The nursing teams she had been part of in both New Zealand and the UK were largely lesbian women and gay men, all out about their sexuality, and she speaks fondly of them as “amazing tight teams of friends who worked really well together doing difficult jobs”. Flick has felt fully “embraced” as a lesbian throughout her adult life, and notes that she was lucky to have great lesbian role models from early on in the shape of friends and nursing tutors. Juxtaposed with this was an experience Flick and her wife Professor Chloe Orkin had when they were seconded to Botswana in 2002 for six months to establish an HIV antiretroviral programme. With homosexuality illegal in Botswana, Flick and Chloe could not be open about either their sexuality or relationship. Essentially forced back into the closet, the couple could not make friends or be honest with those closest to them. This highlights the stark contrasts in experience that lesbian women can face in terms of visibility. 

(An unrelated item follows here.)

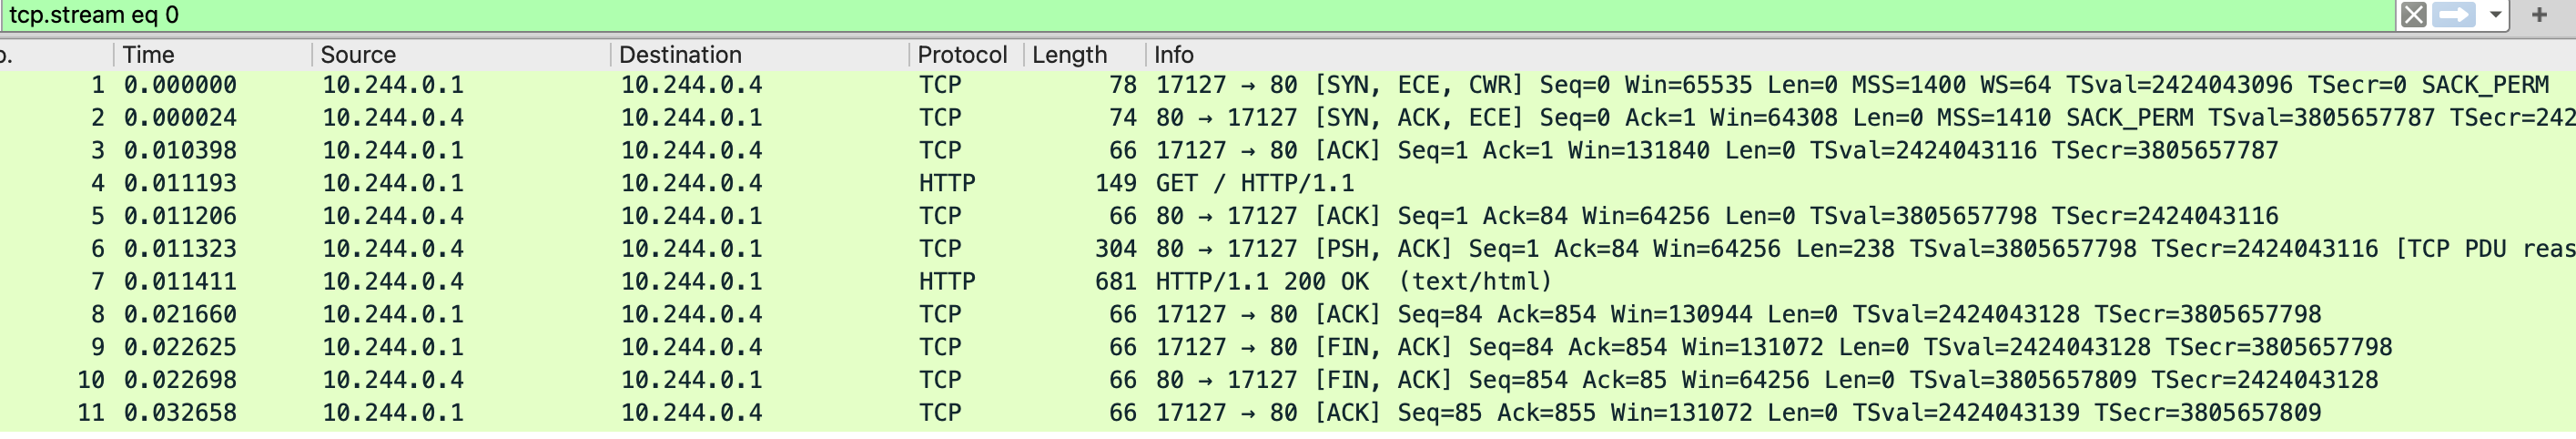2576x439 pixels.
Task: Clear the display filter with X icon
Action: click(2413, 15)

Lesbian Visibility Week uplifts incredible LGBTQIA women and non-binary people from every generation, in every field and in every country around the world. Flick’s unwavering commitment to HIV and AIDS, her compassion, and her unapologetic embrace of her identity are worthy of much celebration, and we are incredibly proud to have her as one of our patrons. Now retired, Flick volunteers with her dogs, offering pet therapy in hospices and hospitals. The legacy of her time in nursing lives on, a reminder of the power of visibility and the transformative impact that individuals such as Flick have had on the world.